Stored records:
%%

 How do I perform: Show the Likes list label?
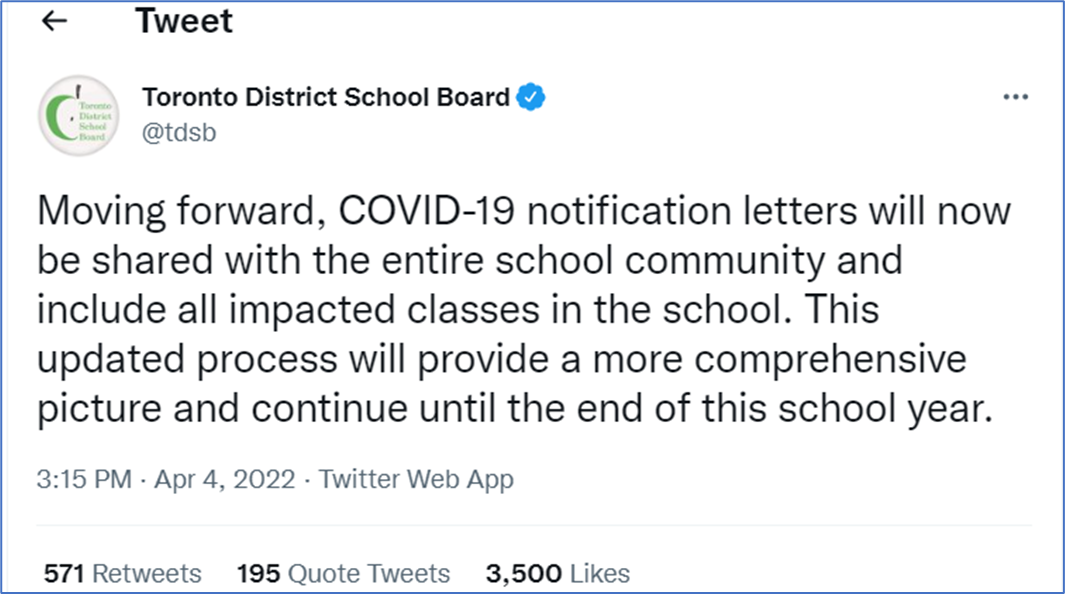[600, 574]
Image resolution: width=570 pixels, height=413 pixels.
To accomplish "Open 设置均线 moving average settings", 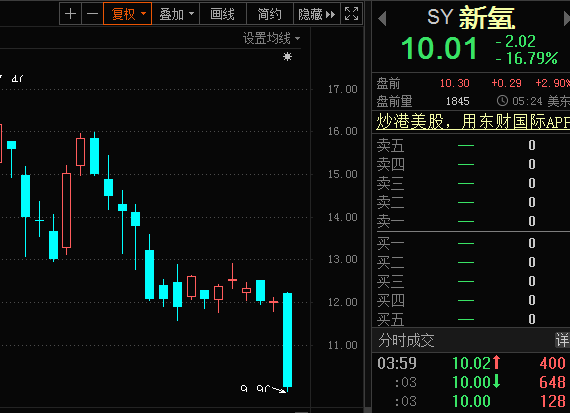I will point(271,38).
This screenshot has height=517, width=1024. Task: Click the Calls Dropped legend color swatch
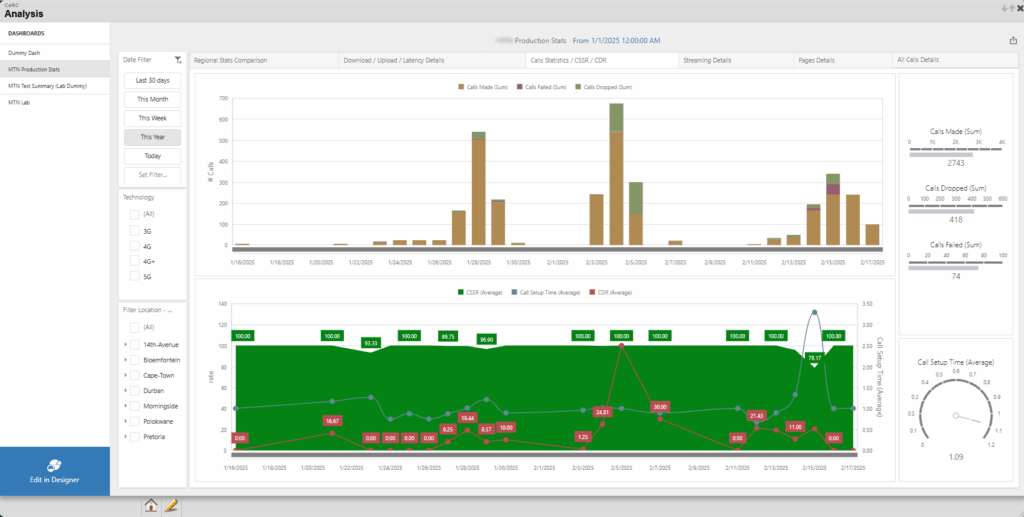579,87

%%

Pull out each line from the rows above that contains the word "height", and copy those lines as they appear.

## Output of the task
Image resolution: width=570 pixels, height=413 pixels.
This screenshot has height=517, width=1024. Task: Click the Calls Dropped legend color swatch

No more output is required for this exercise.